My sister and I ran to slide the shirt that my mom had freshly pressed for him around his arms and shoulder. He remarked that he would never require a walking stick in his life if he had children like us. It is etched in my memory and the perfume ‘Brut’ sometimes takes me back to those moments.

The mango boxes of summer season always bring his memories back to our dining table with an extraordinary sweetness. He would buy boxes after boxes from the old Hamriya market. It was a festival at home as he peeled the skin to a single strand and diced the mangoes and gave it to us. Some days we had the treat of downing full mangoes after squeezing them to pulp.

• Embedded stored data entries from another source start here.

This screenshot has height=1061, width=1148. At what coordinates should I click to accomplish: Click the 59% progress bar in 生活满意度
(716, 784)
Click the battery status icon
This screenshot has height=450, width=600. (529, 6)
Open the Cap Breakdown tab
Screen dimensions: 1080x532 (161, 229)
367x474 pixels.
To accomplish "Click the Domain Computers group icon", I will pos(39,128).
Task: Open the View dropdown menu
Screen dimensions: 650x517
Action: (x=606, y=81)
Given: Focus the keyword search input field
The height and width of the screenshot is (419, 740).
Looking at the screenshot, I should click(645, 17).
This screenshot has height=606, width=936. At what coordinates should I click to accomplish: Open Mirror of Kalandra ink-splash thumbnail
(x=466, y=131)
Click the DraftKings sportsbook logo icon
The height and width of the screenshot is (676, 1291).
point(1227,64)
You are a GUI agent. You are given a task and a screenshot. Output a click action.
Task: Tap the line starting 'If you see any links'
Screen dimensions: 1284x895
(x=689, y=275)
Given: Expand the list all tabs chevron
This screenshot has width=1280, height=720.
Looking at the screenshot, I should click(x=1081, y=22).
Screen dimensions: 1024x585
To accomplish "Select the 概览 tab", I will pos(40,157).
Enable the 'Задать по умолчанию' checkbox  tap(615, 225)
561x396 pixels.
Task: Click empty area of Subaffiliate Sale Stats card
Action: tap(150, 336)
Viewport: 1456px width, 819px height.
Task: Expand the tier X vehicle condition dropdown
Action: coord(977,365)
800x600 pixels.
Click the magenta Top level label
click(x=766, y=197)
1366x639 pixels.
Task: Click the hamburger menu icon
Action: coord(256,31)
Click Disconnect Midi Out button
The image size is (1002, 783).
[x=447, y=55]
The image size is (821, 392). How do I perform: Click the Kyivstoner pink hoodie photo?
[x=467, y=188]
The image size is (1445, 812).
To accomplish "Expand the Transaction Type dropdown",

Our brains as coding devices

As long as we carry these memories in our heart, life becomes bearable. Favourite people, places and memories from the past are our anchors. They steady us when we feel we are at sea in our lives.

To remember, the brain must actively forget

Researchers find evidence that the neural systems actively remove memories which suggests that forgetting maybe the default mode of the brain. Without forgetting, our brain acts as a coding device and records even the smallest events of a day in detail, but then forgets it in subsequent weeks or months. The brain does not immediately filter out important memories, but eventually gets to them.

As much as we hold the favourite memories close to our heart, as May draws to a close, it feels like a lifetime has passed from last year to now.

The shocks and vagaries of a cruel year daunt us and sometimes it feels as if we all will drown in its throes. It’s better that these memories fade off and I am waiting for my brain to edit these recollections. I hope there are some favourite memories I can make when this year ends.

Life is beautiful, as it is, even when we pass through an unruly year. Memories are like pearls on a string of chain called life.

“Sometimes you will never know the value of a moment until it becomes a memory,” cited Dr. Seuss. The best memories of our life can never be captured, they can only be relished.